Silicon nanocone formation via low-energy helium ion sputtering

Abstract

In this study, the effect of low-energy (100 eV) He+ ion irradiation on Si surface morphology is explored. Si (100) and (111) samples were irradiated with 100 eV He+ ions at an elevated sample temperature of 600 °C and to fluences in the range 5.0 × 1019–2.0 × 1020 ions cm–2. Through a combination of high ion flux and high sample temperature, it was found that continued He+ ion irradiation facilitates the formation of homogeneously populated, high aspect ratio silicon nanocones (NCs) (∼50–100 nm base and ∼200–400 nm height). The resulting surface morphology is shown to have excellent antireflective properties, suggesting potential application toward enhanced light absorption in photovoltaic and other optical applications. Furthermore, similar irradiations at reduced sample temperature show comparable structuring mechanisms but with smaller cone diameter.
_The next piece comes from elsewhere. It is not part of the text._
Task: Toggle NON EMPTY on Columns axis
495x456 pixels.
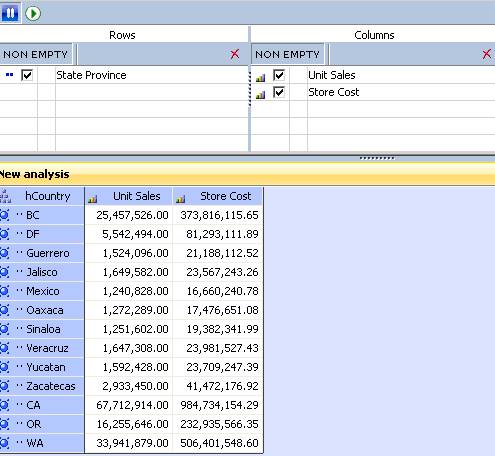Action: coord(287,54)
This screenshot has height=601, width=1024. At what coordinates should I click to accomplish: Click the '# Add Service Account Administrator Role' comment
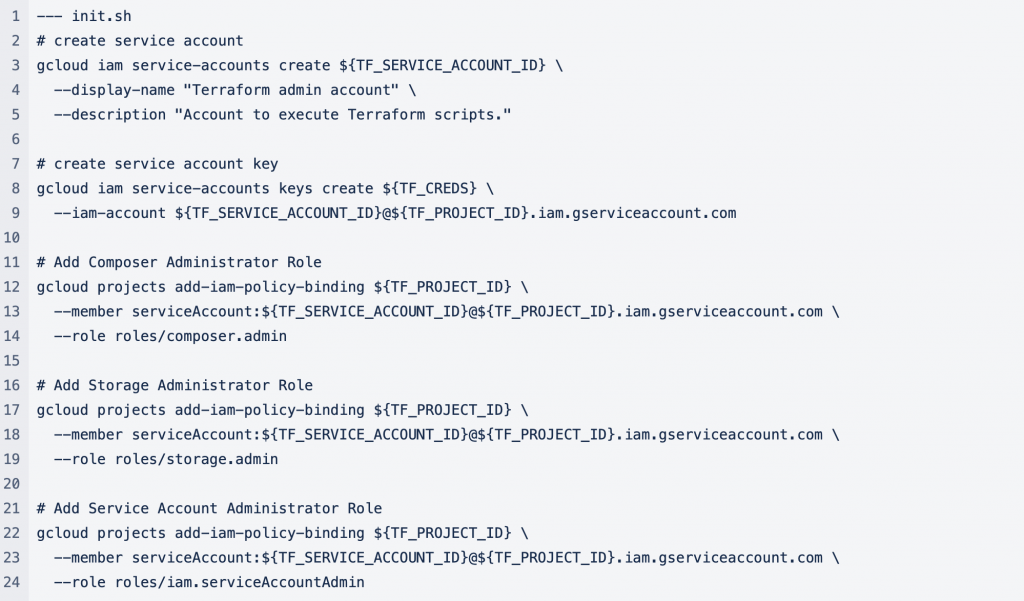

These results indicate that NC size and number density (and related wavelength-dependent reflectivity properties) may be tailored by carefully tuning ion irradiation conditions. Utilizing very low-energy He+ ions as the irradiating species, these studies also demonstrate an added benefit to limiting metallic surface contamination through reduced probability of sputtering in-vacuum components.